The Maricopa County Department of Public Health posted a detailed breakdown this week of administered vaccines by age, race, ZIP code and other factors.
A coded map reveals that upscale areas like Scottsdale have a high vaccination rate. Neighborhoods in south Phoenix are much lower in comparison.
Arizona on Friday reported 2,426 additional confirmed COVID-19 cases and 172 additional deaths. Since the pandemic began, the state has seen more than 790,000 cases and over 14,000 deaths.
Navajo Nation reports 53 new COVID-19 cases, 11 more deaths
WINDOW ROCK — Navajo Nation health officials on Thursday reported 53 new COVID-19 cases and 11 more deaths. The latest figures raised the totals to 29,098 cases and 1,097 known deaths since the pandemic began.

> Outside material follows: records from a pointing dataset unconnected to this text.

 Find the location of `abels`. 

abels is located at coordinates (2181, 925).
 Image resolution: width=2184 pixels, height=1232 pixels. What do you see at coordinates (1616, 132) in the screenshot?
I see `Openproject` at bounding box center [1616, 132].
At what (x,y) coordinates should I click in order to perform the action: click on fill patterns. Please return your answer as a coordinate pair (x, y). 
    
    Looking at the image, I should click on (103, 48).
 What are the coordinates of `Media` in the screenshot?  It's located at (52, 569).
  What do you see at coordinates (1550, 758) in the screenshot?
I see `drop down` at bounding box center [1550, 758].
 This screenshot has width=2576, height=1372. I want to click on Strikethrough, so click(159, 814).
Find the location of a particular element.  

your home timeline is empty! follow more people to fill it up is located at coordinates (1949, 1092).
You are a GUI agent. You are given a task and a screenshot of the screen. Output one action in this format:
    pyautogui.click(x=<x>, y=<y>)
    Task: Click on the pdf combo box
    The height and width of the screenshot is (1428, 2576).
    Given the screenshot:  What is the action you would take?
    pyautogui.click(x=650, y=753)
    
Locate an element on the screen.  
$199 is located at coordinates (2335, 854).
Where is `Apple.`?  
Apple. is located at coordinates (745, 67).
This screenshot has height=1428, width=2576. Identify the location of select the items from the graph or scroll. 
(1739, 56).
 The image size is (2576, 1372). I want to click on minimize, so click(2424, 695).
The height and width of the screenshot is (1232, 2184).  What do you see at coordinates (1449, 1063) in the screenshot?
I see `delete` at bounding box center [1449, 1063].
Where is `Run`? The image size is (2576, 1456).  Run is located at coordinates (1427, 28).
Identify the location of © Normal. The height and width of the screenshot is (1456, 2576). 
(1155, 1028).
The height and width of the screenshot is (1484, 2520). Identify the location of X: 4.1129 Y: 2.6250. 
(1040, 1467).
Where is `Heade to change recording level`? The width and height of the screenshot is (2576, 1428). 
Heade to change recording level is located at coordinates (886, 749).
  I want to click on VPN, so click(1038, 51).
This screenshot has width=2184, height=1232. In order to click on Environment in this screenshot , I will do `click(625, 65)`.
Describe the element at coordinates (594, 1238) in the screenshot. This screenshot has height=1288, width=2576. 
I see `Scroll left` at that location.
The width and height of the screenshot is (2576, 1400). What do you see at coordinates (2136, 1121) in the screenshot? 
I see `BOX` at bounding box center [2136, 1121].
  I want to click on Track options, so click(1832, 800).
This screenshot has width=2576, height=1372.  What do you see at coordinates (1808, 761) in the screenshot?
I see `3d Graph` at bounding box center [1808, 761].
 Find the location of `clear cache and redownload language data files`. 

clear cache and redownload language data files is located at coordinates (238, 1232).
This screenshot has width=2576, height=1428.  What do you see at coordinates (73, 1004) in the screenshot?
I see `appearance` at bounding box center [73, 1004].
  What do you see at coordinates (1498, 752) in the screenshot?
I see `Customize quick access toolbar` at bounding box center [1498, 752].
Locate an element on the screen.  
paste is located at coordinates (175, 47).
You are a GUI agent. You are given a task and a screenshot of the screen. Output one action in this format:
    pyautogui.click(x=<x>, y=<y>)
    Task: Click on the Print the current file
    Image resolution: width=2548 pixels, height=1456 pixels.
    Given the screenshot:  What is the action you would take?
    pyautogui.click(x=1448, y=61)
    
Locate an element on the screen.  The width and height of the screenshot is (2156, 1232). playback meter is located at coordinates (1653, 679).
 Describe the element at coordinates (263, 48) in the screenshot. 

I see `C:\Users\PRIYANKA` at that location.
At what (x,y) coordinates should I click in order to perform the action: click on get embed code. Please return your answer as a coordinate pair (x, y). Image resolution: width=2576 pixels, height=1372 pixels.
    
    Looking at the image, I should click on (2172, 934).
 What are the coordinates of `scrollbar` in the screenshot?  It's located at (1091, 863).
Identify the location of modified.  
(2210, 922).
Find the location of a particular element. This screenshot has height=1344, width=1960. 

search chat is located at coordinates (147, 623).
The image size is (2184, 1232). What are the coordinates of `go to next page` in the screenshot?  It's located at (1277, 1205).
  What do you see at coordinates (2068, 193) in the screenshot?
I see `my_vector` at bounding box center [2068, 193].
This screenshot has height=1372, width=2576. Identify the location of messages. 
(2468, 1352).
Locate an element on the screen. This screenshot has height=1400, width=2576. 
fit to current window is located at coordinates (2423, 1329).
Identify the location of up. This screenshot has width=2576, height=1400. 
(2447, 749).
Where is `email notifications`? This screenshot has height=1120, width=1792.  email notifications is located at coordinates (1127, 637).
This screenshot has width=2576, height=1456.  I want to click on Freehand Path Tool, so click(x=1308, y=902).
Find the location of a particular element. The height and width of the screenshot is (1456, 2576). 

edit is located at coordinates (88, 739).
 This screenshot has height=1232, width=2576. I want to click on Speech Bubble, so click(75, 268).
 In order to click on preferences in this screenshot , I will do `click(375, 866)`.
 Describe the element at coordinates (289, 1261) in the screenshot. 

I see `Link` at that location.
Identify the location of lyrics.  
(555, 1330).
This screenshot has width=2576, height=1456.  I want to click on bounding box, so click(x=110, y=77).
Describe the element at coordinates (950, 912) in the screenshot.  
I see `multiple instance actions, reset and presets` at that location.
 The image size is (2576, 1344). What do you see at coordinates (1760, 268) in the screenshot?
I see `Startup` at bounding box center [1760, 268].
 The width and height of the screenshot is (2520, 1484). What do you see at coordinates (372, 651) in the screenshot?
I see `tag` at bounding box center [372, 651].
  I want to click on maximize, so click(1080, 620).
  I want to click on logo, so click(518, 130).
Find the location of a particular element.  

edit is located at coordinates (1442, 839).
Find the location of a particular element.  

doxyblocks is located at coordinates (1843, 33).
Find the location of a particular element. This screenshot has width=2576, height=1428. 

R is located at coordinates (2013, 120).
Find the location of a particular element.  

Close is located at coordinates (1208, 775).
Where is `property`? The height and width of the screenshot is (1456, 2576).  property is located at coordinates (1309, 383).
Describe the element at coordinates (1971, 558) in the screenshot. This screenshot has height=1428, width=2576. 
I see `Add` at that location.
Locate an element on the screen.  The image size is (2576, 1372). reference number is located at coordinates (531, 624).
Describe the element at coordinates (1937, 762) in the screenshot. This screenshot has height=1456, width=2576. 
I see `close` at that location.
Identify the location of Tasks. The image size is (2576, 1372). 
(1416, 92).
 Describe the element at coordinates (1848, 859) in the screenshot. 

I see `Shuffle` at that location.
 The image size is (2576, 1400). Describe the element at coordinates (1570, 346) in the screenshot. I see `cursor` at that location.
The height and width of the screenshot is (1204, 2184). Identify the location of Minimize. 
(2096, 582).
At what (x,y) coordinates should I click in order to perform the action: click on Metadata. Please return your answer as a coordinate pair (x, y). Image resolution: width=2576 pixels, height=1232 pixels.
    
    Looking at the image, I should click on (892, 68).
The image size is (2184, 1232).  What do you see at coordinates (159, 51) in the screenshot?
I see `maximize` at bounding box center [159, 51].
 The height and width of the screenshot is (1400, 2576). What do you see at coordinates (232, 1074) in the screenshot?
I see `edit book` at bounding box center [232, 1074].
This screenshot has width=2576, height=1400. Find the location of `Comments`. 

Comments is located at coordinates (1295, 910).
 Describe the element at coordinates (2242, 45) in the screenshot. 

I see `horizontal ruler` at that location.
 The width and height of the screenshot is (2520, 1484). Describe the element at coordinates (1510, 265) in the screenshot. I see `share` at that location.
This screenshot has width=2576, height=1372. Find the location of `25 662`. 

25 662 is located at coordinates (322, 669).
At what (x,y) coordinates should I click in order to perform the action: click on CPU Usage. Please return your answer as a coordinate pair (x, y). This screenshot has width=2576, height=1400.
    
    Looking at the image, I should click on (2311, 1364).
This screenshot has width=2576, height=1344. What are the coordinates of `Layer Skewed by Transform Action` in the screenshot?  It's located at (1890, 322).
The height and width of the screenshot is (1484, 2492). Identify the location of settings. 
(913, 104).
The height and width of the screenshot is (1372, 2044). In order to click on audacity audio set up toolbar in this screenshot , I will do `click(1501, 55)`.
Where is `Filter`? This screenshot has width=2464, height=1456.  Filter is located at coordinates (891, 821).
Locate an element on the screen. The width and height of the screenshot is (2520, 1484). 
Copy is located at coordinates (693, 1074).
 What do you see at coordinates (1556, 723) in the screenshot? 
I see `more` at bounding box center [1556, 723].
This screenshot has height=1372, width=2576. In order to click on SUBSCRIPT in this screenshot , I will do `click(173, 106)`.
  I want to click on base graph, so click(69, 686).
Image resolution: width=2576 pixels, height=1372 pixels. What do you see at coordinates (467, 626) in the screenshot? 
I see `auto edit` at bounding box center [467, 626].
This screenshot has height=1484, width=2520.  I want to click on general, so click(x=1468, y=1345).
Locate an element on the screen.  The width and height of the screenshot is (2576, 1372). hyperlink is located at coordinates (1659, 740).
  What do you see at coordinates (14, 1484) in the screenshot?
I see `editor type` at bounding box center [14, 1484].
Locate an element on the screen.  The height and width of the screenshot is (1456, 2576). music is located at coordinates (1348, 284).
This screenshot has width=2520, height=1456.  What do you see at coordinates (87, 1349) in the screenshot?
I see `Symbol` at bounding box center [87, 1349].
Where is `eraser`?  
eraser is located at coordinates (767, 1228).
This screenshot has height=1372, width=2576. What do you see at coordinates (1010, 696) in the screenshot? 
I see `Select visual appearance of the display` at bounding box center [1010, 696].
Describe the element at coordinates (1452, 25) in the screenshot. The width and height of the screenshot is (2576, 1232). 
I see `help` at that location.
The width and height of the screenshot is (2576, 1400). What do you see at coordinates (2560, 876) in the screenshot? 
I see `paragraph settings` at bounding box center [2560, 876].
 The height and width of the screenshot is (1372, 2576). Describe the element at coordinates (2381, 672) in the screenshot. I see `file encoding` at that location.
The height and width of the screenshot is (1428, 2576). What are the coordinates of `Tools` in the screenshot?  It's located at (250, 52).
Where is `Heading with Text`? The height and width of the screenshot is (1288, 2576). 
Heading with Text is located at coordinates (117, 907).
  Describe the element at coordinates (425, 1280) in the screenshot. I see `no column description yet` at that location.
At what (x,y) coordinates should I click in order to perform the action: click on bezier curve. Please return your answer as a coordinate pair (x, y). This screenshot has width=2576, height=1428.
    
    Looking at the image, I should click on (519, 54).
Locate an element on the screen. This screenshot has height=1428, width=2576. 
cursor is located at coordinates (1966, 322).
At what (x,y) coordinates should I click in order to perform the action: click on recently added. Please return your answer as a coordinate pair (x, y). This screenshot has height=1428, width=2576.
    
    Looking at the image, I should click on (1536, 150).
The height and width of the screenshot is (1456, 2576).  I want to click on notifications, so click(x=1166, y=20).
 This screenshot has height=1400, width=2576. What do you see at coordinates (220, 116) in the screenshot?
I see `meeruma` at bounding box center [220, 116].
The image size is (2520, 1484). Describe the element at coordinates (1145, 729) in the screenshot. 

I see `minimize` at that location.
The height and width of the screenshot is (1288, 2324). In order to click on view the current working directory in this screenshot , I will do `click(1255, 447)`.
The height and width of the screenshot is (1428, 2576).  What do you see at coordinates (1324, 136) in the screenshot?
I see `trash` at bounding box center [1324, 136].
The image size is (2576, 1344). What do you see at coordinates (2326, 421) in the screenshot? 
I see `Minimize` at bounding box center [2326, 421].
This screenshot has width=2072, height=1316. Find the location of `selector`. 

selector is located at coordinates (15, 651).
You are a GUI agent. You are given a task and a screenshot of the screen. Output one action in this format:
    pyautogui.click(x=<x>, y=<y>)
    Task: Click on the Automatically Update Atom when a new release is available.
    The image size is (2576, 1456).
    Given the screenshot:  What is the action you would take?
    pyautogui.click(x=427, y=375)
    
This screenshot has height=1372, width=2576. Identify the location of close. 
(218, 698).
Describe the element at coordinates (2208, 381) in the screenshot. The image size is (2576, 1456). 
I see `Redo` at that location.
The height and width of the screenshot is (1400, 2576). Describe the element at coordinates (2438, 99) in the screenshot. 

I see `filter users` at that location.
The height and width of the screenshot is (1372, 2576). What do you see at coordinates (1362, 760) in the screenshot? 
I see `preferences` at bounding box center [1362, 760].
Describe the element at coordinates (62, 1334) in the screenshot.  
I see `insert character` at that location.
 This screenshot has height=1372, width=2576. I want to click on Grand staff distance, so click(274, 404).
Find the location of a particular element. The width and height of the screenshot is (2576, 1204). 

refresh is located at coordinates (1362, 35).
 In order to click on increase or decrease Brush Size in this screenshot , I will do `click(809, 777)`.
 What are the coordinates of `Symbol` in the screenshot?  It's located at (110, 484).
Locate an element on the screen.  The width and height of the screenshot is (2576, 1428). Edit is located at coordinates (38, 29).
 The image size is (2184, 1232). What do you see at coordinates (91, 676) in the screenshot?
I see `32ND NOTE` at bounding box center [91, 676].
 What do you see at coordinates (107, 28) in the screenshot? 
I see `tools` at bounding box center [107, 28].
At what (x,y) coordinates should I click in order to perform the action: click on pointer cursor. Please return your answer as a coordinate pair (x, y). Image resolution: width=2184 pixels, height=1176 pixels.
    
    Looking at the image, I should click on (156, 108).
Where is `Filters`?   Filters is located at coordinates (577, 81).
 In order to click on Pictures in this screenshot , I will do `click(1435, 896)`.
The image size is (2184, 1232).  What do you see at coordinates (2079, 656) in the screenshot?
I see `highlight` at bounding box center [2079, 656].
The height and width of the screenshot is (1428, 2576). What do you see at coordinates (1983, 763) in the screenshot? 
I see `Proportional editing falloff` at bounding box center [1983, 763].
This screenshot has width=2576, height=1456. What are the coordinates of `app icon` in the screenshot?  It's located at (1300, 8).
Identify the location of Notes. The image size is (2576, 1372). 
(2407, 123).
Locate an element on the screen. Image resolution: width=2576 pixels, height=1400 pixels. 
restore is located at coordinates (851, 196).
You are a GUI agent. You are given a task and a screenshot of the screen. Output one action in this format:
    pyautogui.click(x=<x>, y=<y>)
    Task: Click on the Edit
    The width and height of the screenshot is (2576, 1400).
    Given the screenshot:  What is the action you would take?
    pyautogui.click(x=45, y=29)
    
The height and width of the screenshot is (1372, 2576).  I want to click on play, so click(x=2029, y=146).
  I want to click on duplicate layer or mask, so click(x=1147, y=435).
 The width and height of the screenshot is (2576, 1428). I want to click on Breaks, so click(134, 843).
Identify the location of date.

Tribal officials said additional federal personnel are beginning to arrive to support vaccination efforts on the vast reservation that covers parts of Arizona, New Mexico and Utah.
The Navajo Department of Health has identified 44 communities with uncontrolled spread of COVID-19 from Jan. 22 to Feb. 4, down from 75 communities in recent weeks.
The tribe has extended its stay-at-home order with a revised nightly curfew to limit the virus’ spread on the reservation. The Navajo Nation also is lifting weekend lockdowns to allow more vaccination events.
Biden to slowly allow 25,000 people seeking asylum into US
SAN DIEGO — The Biden administration says an estimated 25,000 people who are seeking asylum and have been forced to wait in Mexico will be allowed into the U.S. while their cases wind through immigration courts.
Authorities plan to slowly let people in at three border crossings in Texas and California, starting on Feb. 19.
It's a major step toward dismantling one of former President Donald Trump’s most consequential policies to deter asylum-seekers from coming to the U.S. About 70,000 have been enrolled in the “Remain in Mexico” program since it was introduced in January 2019. Those being allowed back have active cases.